The captain needed nothing more. He bawled something forward and as the next gust rose at us he and the steersman heaved on the tiller bar.

I know now that only something as light and deft as Aspis could have survived that move. She had just begun to swing when the wind hit and again the sea fountained round us, the bows flew up aslant. But the fulcrum moment had passed. The wind itself whipped her on past the deadly side-on broaching point, fatally vulnerable to wind and water both.

She crashed back level over the next wave’s crest and the wind struck again, but this time on her quarter. The blow only drove her forward, oars dipping now to balance rather than impel, and she flew like a gull on the gale’s impetus, up channel toward the open sea.

* * * *

I never saw the forts pass. They too were shrouded in the grey pall of spray and cloud and driving rain, but even my landlubber senses felt the Nikonian’s stride lengthen and the wave patterns steady under us. It did not need the way the captain eased his back to tell us the first peril was past. We had sea-room again.

They rigged a stormsail then, a ferociously dangerous if brief struggle that nearly put men overboard. The captain was determined to conserve rowers while he could. When it came to securing brails, Azo and I found ourselves urged perfunctorily if politely toward the tiny kennel abaft the steering oars that served as a captain’s shelter. The only cover on board. For all Two’s panic at losing information, I did not have the heart to resist. No matter that Therkon was still outside, and even Deoren had not protested it. If they lost us overboard, I could tell, it would be the final straw in the load of calamity.

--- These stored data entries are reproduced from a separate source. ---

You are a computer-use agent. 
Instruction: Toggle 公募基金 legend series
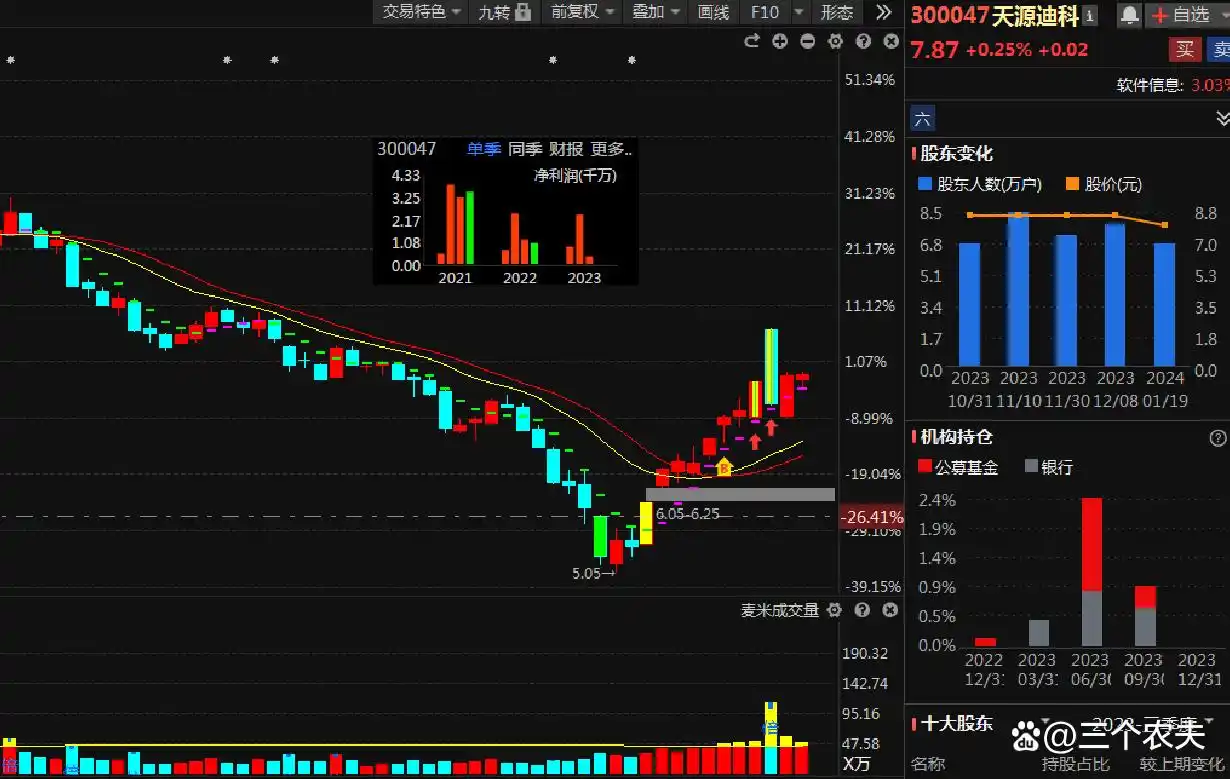pos(957,467)
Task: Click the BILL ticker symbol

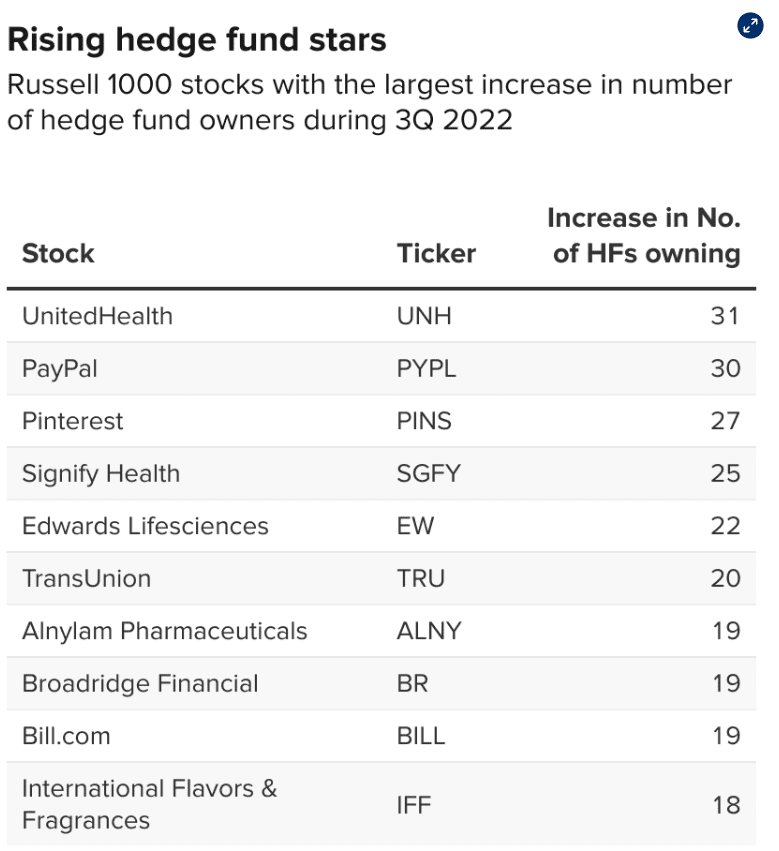Action: [x=421, y=736]
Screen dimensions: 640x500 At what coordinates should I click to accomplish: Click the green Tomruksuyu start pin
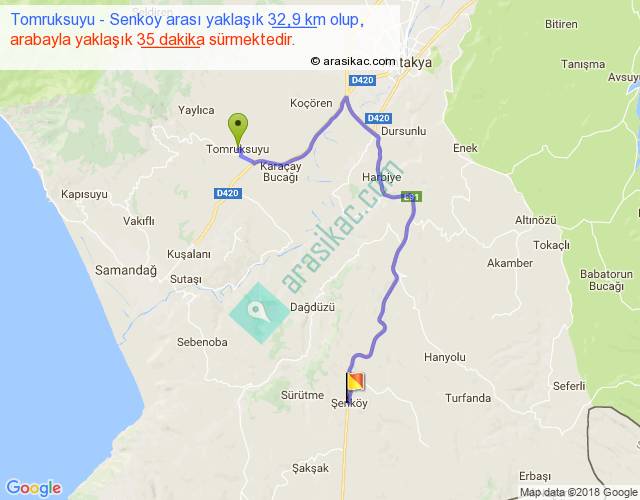pos(238,129)
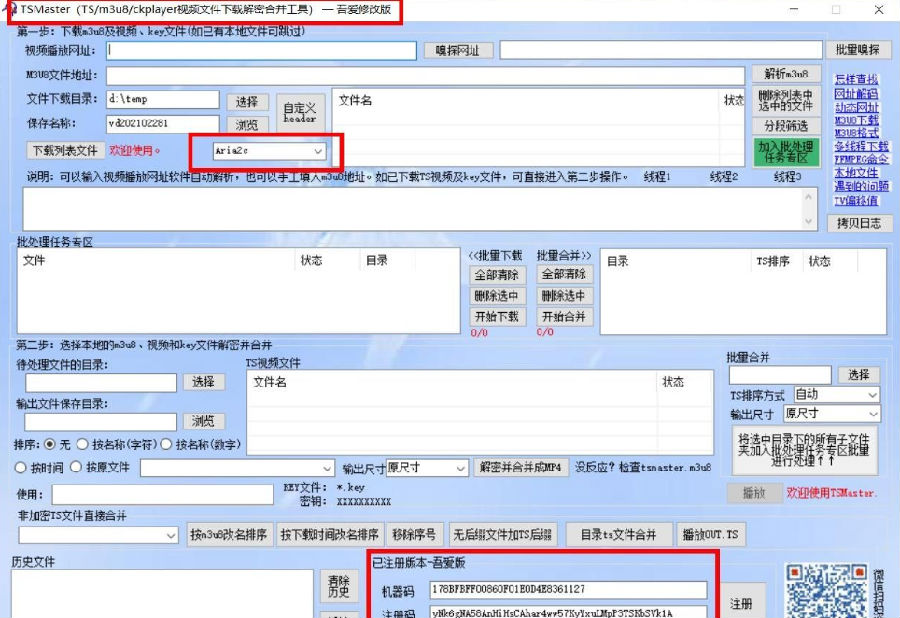Click the green 加入批处理任务专区 button
Image resolution: width=900 pixels, height=618 pixels.
(x=787, y=150)
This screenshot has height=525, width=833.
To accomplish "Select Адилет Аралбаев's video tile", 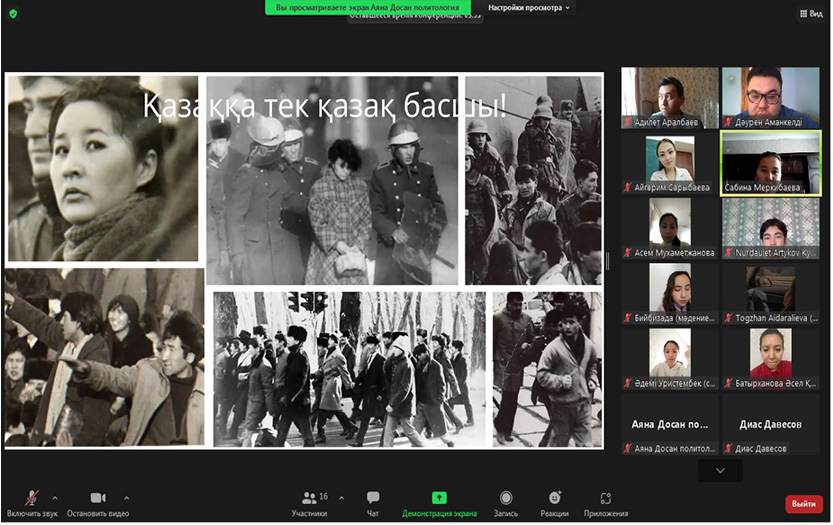I will coord(670,97).
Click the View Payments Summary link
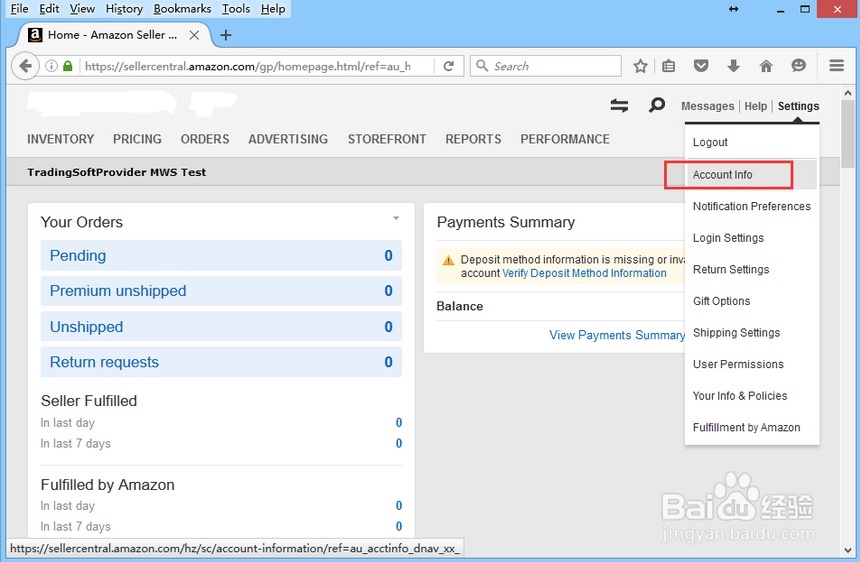860x562 pixels. point(617,335)
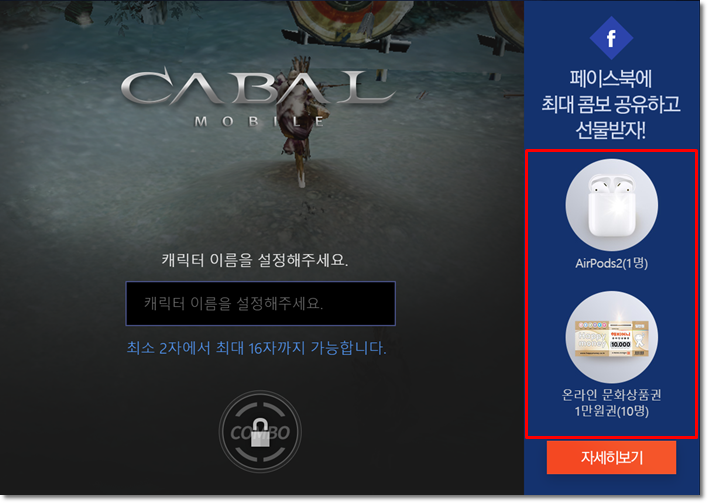Click the AirPods2(1명) label
The height and width of the screenshot is (503, 708).
[x=611, y=263]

Two has the full count of time. I seem to have been numb for much of it, after the first few hours, when the terror of anticipation slowly dulled, under the endless noise, the wind and water’s battering, the all-encroaching wet, the never predictable lunge or buck that would fling you against wall or deck. Break a doze, upset a position, and almost always spill the tiny precious rations of water or soup.

We blessed the Mother for that basket in the early part, despite the battle over its allotment. Therkon would take nothing unless his men did. Deoren insisted Therkon at least had to be fed. The captain claimed he and his officers would take shame not to match the sailors and rowers, who swore they could last on water alone. All of them were adamant that Azo and Verrith and I had no choice in sacrifice. And eventually, for the same reason we had stayed in the kennel, we gave in.

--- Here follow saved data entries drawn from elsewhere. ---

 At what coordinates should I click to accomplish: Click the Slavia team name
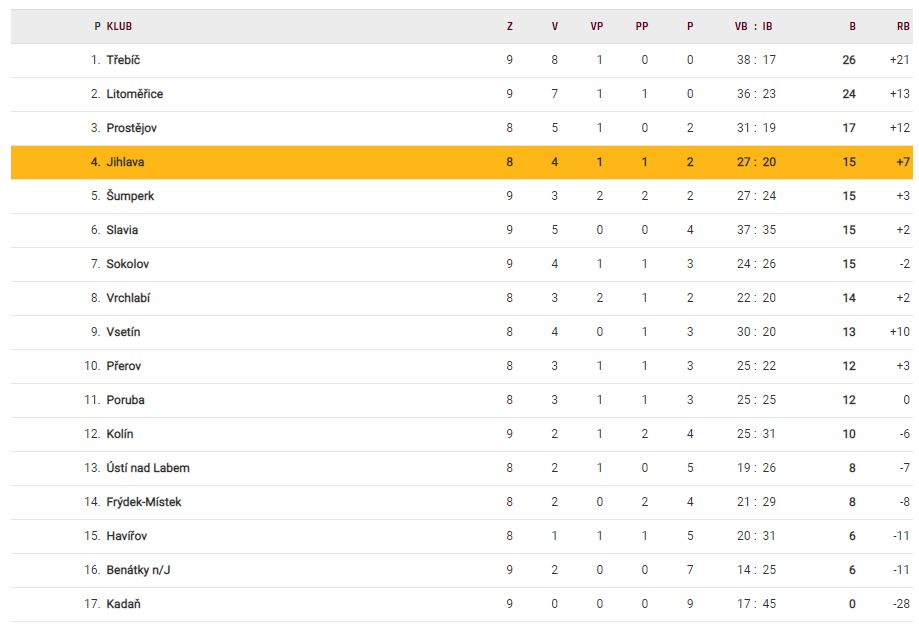click(122, 230)
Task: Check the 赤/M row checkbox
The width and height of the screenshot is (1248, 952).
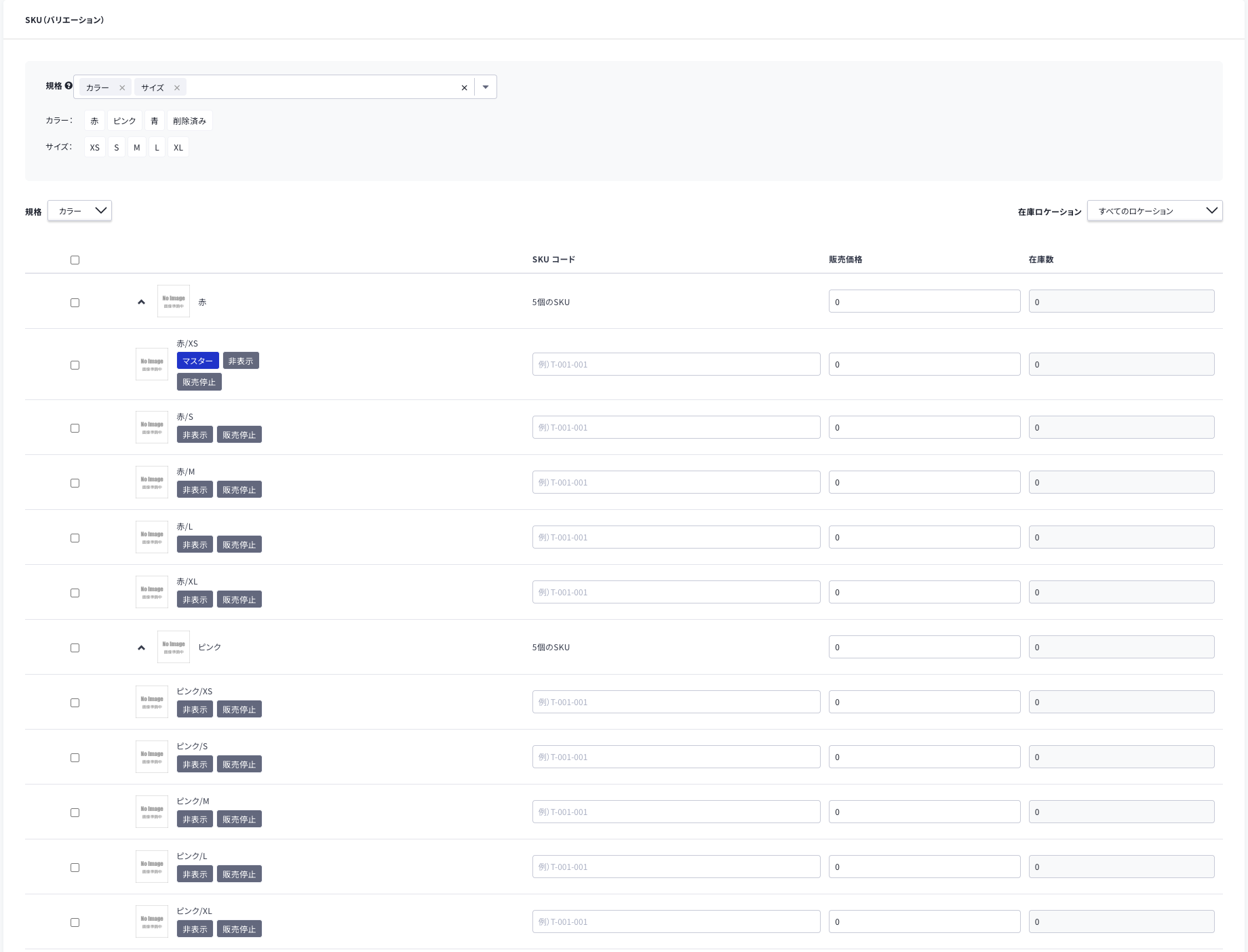Action: 75,483
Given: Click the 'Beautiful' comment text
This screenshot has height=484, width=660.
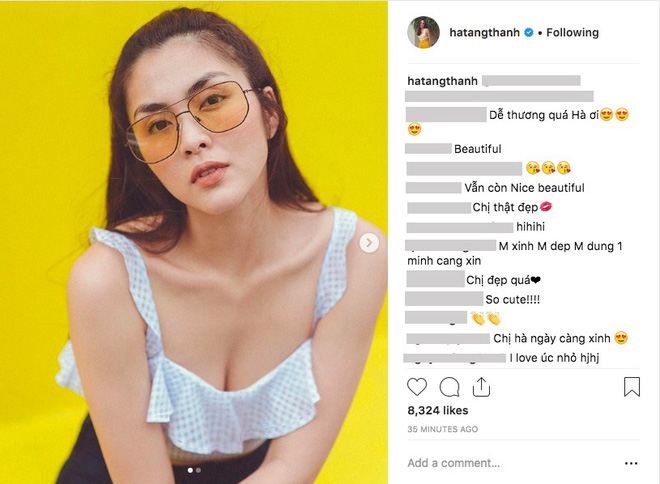Looking at the screenshot, I should click(478, 149).
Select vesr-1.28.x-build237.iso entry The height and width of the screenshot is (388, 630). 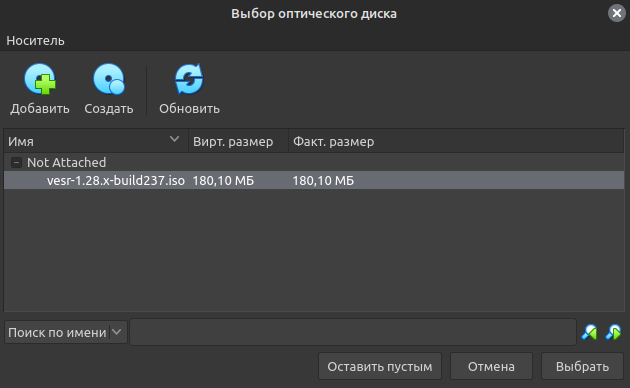coord(314,180)
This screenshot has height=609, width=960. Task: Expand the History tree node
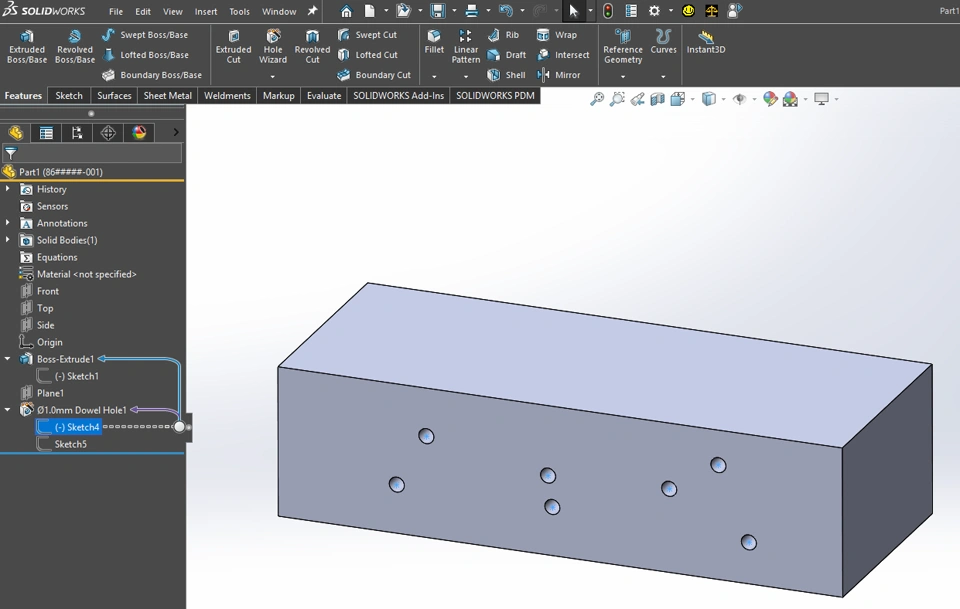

Two says the basket lasted three days. And that the mast snapped the first night, when they tried to rig a sea-anchor to slow us down. I do recall an unholy din of shouting and cracking, banging, crashing that reverberated through a hull which suddenly seemed to be lunging hither and thither like a riderless horse. That would have been when the mast went, and she lost steerage way, until they cut the wreckage clear and got her back on the first shift of oars.

Leaving two sailors overboard.

The sea-anchor rope parted the second morning, Two computes. To me nothing distinguishes it from the night, except a paler light creeping in the hatch cracks, and a view of salt-rimed, red-eyed, raggedly-wrapped wet and struggling scarecrows outside.

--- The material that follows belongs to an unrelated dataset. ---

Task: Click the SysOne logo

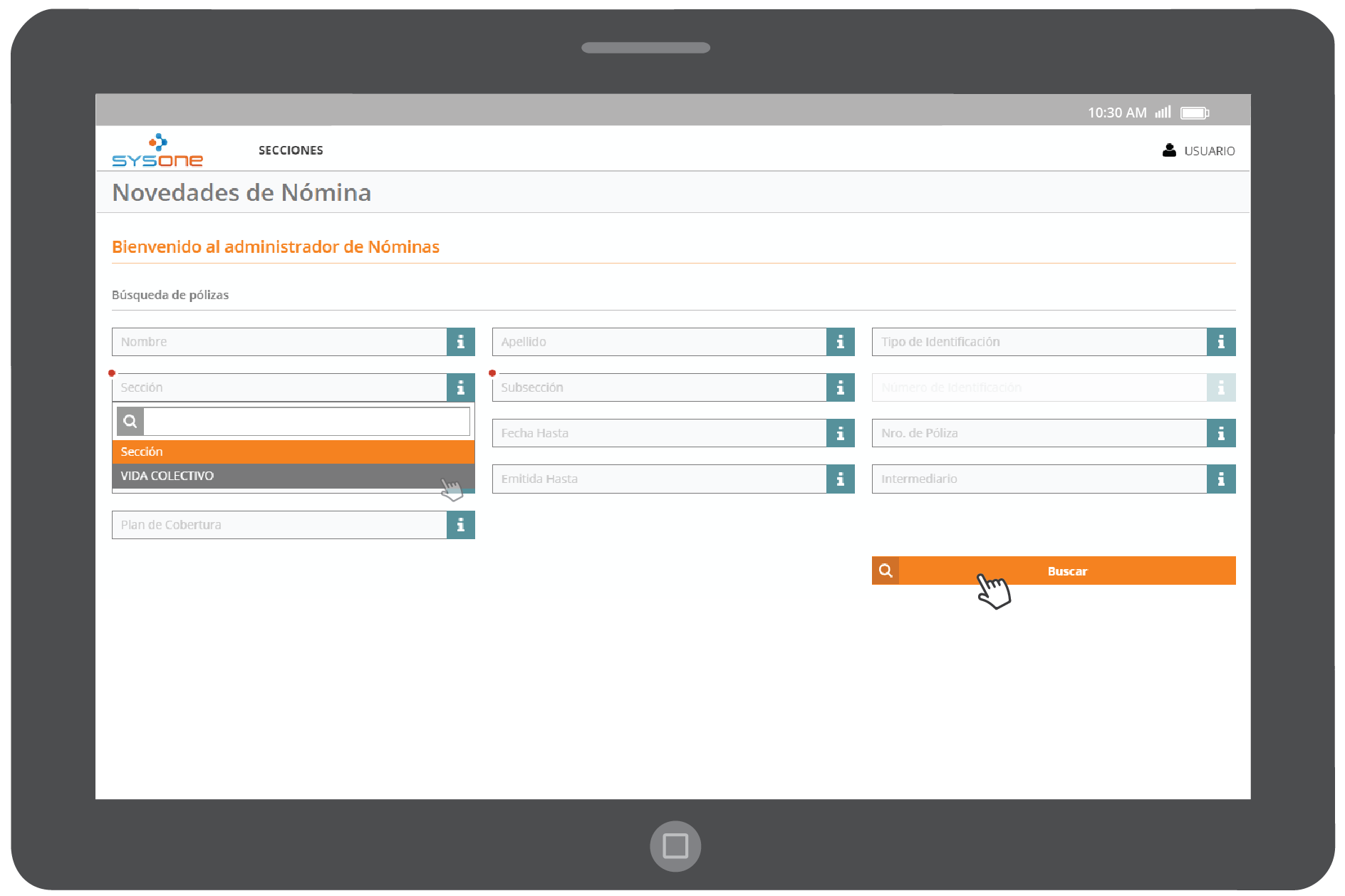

But somewhere in that light’s span a sudden and even more untowardly savage spasm of wind and wave caught Aspis like a striking snake and smashed oarlooms like twigs, losing us half the upper starboard oars.

And men along with them.

We were out of the kennel that day for good. I still cannot bear to remember the sounds of the injured as they struggled to free them from the shattered looms and benches, to get them astern through the ship’s bucking and the treacherously slippery spume, to lay them, close as packed fish, in the tiny shelter. And then the heart-breaking battle, with nothing but a bucket of water and a layman’s experience and a few bandages, against broken arms, legs, stove-in ribs . . .

The lower-bank oars were too short to use on deck, if they could have been freed. By evening I was down in what had been the bilges, shouting signals in the fragmentary lulls, as guards and off-shift oarsmen fought to shove lower oars out their ports. And then to block the ports themselves, with bare hands, a shipwright’s maul, pieces of scavenged sail and broken oar-loom,
naked swords.

That did give us more hands for upper shifts. With the sea anchor gone and the mast broken off short, leaving a mere rag of storm sail, she was almost unmanoeuvrable otherwise. As for the steersmen . . . Almost everyone took a hand at that, wrestling beside one or other of the red-eyed, sleep-walking experts who had been the captain and actual tillerman.

And by the fourth day, as Two accounts it, all of us could help to bail.

“Never spring a plank in less!” I recall the captain bawling at Therkon. “Most weatherly ship in the fleet!” His outrage was only rivaled by his injured pride. But even Aspis could not withstand the strain the torn-off starboard oars had put on her flank.

“She’s working,” I heard one of the sailors say hoarsely, as Azo and I came past him to the handles of the baulky, back-breaking, hand-mangling pump. Even deeper than the lower deck, dripping, raging gloom about us, the whole long submarine cavern stumbling and staggering under unseen blows, while we heaved to the point of exhaustion. And atop it, the terror that any fresh bellow of sea or wind might be the last. That those moving, twisting planks he pointed at would actually part, the water not merely leak but gush in from above and below and find us trapped there, with no chance but to drown.

“Keep pumping,” his mate muttered. “Gotta be land somewhere.”

They both winced. “Don’t matter,” the first growled, turning for the midships hatch, “which comes first.”

Taking the weight of the first pump stroke I gasped at Azo, “Don’t we want land? Surely?” Surely, any port would be a sanctuary in this?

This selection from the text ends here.